Picasso ammirava il coraggio di Dora, la sua intelligenza, la sua indipendenza. Ma non mancò di distruggere le doti che tanto gliel’avevano fatta apprezzare. La sfida, stavolta, era più stimolante che in passato, perchè “ora non si trattava di sprecar tempo ed energie con un topolino, ma di domare una leonessa”.*

dora pablo
La passione per la fotografa non durò che brevi attimi: uno scatto in mostra riassume la consapevolezza, di Dora, dell’azione distruttiva e misogina di Picasso. Man Ray ritrasse i due, assieme ad altri amici, sui gradini di un parco nel sud della Francia. Dora, che siete a fianco di Pablo, sembra infischiarsene dell’obbiettivo: con i gomiti appoggiati alle ginocchia le mani le incorniciano il volto. La curva delle labbra – con gli angoli tirati verso il basso – assieme ad uno sguardo fermo ma sconsolato, mostrano tutta la sua desolante accettazione. Dora non aveva la priorità, per Pablo. Se non erano le cameriere era Nusch Éluard, la moglie di Paul, a farle da amante. In un gioco di scambi senza fine che portò Dora al logoramento. E Marie-Thérese rimaneva, nonostante tutto, l’indiscussa compagna di Pablo.

dora triste
“Non ero innamorato di Dora Maar, mi piaceva come potrebbe piacermi un uomo e le dicevo sempre ‘non sono attratto da te, non ti amo’. Allora seguivano pianti e scene da non credersi”. Disse Picasso del rapporto tra lui e Dora. Inutile a dirsi che anche lei fu lasciata senza mai essere lasciata, da Picasso, che la sostituì con la nuova musa, Françoise Gilot, conosciuta nel maggio del 1943. L’indipendenza e l’autonomia che Dora possedeva quando i due si erano conosciuti era stata totalmente annientata da Picasso: lei aveva subordinato totalmente la sua esistenza a lui, precludendosi ogni via d’uscita. Non fu in grado di reagire, e cadde in uno stato confusionale, peggiorando nel giro di poco tempo. All’ennesimo gesto di follia fu spedita da Picasso stesso dallo psichiatra Jacques Lacan, che la tenne in clinica per tre mesi, tentando di “guarirla” con l’elettroshock e numerose sedute psicanalitiche.
Éluard si infuriò con Pablo, rimproverandolo di aver trasformato, in dieci anni di relazione con Dora, la donna bella e orgogliosa che i surrealisti ammiravano per la sua acuta intelligenza, nella sua “pezza da piedi”. Ma Picasso, nemmeno sta volta, si curò del misero destino che aveva provocato alla donna che lo amava.
Dora, dopo la psicoterapia, cercò conforto nella religione, in un travaglio che non la abbandonò mai. “Dopo Picasso, solo Dio”, scrisse.

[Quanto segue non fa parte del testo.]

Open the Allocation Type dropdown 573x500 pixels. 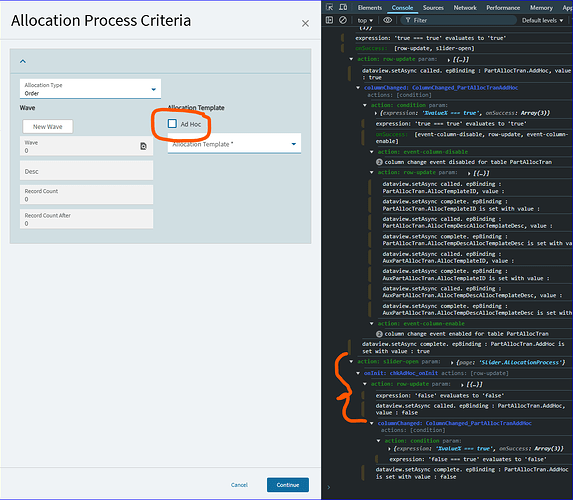tap(90, 89)
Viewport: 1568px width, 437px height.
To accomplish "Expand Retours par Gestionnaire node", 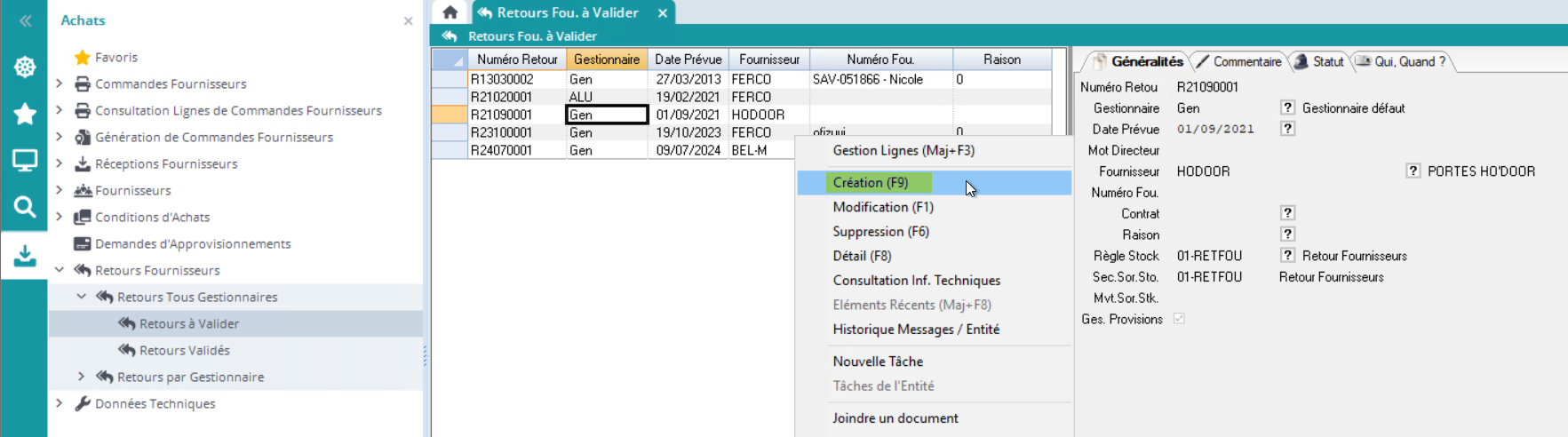I will [x=82, y=377].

Ma stavolta cambiamo il finale. Perchè se nessuno è riuscito a cambiare le sorti di Dora Maar, stritolata tra le mani dell’artista minotauro, io almeno posso dare un “happy ending” alla vicenda che si compie nel mio acquario. Quando la mia Dora si ritrovò sola (Pablo non la lasciò, semplicemente un mattino decise di farsi trovare boccheggiante a pelo d’acqua) perse la voglia di vivere. Smise di girare intorno alla boccia e rimase impressionantemente ferma a sfiorare il fondo della vasca con la sua piccola pancia rossa. Mi si stringeva il cuore nel vederla così triste e sola. Così io, “deus ex machina” di questa storia nella storia, anziché chiamare il Dottor Lacan, ho fatto calare dall’alto, dentro la boccia, Felipe. Un brillante pesce rosso dorato, comune ad ogni altro pesce rosso e che non ha niente, ma stavolta davvero niente, a che fare con l’arte. E vissero tutti felici e contenti.

dora felipe

La mostra è aperta fino 14 luglio al Museo Fortuny di Venezia

*A. Stassinopoulos Huffington, Picasso. Creatore e distruttore, Rizzoli.